The business founders Jack Ma and Joseph Tsai are already multi-billionaires and among the richest men in Asia. As with the Facebook IPO, there is also speculation about how many new high net worth and ultra high net worth individuals will be created by the float. A more immediate issue, though, is the likely success of the IPO, given that equity markets have been skittish recently.
“The Alibaba deal may be hard to facilitate in this environment and the filing is putting pressure on the stocks of all global internet companies. This is because the company seems determined to go ahead - it has a high growth rate and good profitability so it compares favourably to other internet companies. At $20billion, the size is huge,” Walter Price, manager of the RCM Technology Trust, said in a note.
“Alibaba is the latest mega-IPO to come out of China and there are many other companies there that would like to go public in the US because of the long wait and more stringent requirements to list in China. Another company that was trying to beat Alibaba to market was JD, formerly known as 360 Buy, but it has a limited history of profitability and I think it would be hard for that listing to be offered successfully in this environment,” he said.
“So far, the efforts of many Chinese companies to compete outside their home market haven’t been very successful. Baidu has tried in Japan; that has not worked and it is still investing in niche products in Brazil. Ten Cent is probably the most successful, with about 100 million users for its ‘We Chat’ application outside of China, and its recent adverts in South Africa making fun of Mark Zuckerberg have caused a bit of a stir. With that said, China is the place most likely to challenge the big US internet firms over the long term, in my view,” Price added.
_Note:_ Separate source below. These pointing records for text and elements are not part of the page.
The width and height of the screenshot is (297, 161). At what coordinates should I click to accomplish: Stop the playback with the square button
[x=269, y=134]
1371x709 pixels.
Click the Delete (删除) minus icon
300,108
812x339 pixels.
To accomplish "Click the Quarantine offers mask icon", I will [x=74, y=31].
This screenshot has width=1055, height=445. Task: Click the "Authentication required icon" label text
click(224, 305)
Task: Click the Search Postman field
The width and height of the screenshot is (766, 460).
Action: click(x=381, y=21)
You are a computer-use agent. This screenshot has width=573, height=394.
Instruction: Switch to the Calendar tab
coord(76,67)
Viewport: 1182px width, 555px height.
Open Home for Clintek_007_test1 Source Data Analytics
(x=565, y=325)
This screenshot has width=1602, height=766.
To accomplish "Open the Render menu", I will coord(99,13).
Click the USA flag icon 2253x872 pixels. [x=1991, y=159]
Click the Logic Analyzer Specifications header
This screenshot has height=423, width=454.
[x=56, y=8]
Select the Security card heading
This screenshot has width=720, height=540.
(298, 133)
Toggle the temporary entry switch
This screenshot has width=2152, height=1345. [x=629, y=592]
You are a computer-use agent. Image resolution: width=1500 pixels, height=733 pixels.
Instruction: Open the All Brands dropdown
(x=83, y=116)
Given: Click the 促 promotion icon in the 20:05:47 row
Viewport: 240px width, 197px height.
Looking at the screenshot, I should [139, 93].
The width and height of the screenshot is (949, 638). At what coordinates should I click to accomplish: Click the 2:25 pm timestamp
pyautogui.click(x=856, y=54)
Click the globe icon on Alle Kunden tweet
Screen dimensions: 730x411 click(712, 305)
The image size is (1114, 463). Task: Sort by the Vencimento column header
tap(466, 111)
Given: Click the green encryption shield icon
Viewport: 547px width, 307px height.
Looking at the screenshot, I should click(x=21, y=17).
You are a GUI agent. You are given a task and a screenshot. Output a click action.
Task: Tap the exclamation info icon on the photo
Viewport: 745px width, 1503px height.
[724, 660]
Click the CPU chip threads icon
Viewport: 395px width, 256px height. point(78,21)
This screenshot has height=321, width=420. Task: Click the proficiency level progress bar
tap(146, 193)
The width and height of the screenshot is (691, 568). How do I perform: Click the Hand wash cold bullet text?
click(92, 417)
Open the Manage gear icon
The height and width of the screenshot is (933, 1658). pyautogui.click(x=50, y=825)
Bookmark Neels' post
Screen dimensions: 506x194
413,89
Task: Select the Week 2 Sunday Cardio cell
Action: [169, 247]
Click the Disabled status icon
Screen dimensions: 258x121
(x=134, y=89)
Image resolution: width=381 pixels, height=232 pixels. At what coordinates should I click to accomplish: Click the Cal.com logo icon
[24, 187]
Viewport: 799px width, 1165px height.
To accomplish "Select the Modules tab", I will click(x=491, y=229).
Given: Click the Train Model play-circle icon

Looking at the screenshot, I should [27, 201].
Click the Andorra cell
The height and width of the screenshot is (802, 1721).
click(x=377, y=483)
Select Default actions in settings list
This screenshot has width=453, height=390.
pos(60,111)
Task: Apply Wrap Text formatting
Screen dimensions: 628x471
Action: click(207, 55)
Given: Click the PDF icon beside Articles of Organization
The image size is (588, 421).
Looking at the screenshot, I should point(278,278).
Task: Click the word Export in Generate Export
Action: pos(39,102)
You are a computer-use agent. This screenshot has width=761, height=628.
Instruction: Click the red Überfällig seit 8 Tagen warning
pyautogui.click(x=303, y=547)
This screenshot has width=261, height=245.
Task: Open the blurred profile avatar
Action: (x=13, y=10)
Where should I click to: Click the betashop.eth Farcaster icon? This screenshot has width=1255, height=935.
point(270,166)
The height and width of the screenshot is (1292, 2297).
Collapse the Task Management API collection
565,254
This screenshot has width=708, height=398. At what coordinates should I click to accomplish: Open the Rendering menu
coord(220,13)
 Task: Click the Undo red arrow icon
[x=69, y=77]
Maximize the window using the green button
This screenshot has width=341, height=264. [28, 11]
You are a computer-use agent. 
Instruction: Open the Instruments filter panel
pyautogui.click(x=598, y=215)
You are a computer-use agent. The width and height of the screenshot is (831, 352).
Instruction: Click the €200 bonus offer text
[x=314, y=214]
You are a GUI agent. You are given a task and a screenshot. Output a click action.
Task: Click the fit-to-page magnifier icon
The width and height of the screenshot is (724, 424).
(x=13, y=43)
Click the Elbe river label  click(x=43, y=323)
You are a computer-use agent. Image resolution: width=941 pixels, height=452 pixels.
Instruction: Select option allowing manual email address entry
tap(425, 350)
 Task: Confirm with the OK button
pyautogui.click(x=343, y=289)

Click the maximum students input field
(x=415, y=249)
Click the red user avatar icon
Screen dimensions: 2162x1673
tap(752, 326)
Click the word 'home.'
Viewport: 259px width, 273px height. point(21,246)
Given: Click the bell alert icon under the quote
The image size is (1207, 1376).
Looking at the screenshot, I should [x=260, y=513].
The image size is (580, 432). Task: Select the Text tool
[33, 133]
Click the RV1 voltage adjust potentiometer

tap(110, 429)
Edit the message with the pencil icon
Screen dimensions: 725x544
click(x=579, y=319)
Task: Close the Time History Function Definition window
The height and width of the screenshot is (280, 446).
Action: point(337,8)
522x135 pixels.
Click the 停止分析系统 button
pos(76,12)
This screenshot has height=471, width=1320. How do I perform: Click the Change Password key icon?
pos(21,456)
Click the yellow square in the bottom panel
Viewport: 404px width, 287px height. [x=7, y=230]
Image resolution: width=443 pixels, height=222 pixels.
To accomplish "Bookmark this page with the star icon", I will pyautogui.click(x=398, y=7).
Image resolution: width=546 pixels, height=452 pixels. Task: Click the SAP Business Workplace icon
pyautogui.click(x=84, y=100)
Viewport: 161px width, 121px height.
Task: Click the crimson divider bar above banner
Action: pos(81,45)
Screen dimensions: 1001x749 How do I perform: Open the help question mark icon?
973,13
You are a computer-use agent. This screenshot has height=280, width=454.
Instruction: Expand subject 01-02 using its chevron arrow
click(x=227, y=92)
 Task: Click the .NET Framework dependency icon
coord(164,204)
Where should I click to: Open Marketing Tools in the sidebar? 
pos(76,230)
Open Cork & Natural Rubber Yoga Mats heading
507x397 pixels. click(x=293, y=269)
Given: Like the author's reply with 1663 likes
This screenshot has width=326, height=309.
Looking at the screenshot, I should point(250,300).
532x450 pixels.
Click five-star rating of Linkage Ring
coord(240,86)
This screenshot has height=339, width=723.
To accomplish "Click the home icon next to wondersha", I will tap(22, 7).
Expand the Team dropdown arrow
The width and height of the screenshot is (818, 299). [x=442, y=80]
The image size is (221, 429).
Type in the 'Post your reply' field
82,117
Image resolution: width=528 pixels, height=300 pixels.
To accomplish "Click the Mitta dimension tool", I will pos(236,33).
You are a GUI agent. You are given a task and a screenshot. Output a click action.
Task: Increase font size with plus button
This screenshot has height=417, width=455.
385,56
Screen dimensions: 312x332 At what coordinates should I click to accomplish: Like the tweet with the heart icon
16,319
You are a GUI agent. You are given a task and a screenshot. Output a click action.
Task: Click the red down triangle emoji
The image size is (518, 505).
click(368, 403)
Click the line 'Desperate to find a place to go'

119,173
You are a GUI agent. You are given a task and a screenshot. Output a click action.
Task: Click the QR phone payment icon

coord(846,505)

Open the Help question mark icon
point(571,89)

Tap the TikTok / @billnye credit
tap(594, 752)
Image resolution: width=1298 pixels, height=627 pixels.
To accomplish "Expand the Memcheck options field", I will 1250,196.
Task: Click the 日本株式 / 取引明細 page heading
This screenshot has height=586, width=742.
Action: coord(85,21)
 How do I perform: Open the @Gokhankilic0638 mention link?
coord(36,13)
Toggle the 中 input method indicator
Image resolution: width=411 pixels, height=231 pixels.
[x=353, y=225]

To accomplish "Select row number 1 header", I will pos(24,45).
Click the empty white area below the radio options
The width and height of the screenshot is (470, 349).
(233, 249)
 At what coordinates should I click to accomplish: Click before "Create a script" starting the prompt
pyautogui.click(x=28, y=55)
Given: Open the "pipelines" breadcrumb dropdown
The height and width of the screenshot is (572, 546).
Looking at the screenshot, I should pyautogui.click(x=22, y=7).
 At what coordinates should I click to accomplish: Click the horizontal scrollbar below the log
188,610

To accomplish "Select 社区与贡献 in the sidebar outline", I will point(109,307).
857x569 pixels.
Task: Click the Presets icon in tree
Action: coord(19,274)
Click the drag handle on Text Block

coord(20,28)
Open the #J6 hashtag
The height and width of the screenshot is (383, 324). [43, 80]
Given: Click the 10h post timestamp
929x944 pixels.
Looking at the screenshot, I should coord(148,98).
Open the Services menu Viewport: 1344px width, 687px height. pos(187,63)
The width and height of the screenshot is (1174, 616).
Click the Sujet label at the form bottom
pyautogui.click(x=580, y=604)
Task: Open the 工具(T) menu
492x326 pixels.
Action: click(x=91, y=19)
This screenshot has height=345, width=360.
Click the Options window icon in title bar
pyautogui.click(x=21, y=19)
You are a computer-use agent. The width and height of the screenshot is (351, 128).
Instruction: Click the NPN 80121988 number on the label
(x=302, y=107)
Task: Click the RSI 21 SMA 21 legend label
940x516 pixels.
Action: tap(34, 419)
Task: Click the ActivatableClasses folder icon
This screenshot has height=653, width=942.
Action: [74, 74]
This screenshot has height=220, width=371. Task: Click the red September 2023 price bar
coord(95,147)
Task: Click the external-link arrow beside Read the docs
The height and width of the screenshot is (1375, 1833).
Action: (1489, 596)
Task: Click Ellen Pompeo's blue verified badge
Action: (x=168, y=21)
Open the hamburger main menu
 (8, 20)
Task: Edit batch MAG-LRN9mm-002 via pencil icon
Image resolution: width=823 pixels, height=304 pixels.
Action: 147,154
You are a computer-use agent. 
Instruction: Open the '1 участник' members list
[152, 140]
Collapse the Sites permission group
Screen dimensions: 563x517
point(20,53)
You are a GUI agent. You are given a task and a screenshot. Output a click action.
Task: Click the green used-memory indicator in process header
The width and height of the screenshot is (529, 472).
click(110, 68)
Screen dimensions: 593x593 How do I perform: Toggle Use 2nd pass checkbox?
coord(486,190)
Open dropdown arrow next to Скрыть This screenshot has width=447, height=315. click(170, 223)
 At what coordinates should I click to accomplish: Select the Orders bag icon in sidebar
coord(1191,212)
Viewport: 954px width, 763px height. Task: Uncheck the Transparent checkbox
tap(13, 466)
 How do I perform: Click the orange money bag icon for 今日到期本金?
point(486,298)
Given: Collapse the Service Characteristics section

Over at Swiss & Global, the asset manager, one of its senior managers, Jian Shi Cortesi, is upbeat: “The initial public offering of China's e-commerce giant Alibaba will likely be heavily oversubscribed. The IPO gives investors access to one of the best global internet stocks and investor demand will be strong, despite the subdued mood surrounding the technology sector following recent price falls.”
“The IPO strengthens the profile of China's internet sector, particularly among global funds that were not previously invested in this area. Due to the popularity, however, there is justified concern that the price may be set too high and will subsequently fall, as seen with Facebook. In light of the IPO's size, allocation to the technology sector may also shift. Dedicated technology funds are likely to sell other stocks to make space for Alibaba in their portfolios,” she said.
She pointed out that Alibaba generated gross sales of $248 billion in 2013 it dominates the mobile retail space with a market share of 76.2 per cent.
There are potential worries, she added: “Despite Alibaba’s strong market position, it faces sizeable challenges. Competition has increased considerably and there are concerns that its income growth may slow. Potential legal changes in China present a further hurdle. The threat of tighter regulation for online payment systems may jeopardise Alibaba's mobile payment plans, for example the Chinese government has banned virtual credit cards until further notice. In addition, the Alibaba Group is controlled by a partnership consisting of 28 people, who appoint the majority of the members of its Board of Directors. This form of corporate management will limit shareholders' options to influence the development of the company.”
In a piece of analysis by Bloomberg, the news service said the 10 biggest Chinese companies that completed initial public offerings in the US in the past 12 months have returned an average of 44 per cent since their offer dates, compared with 25 per cent for all US IPOs of more than $100 million in the same period.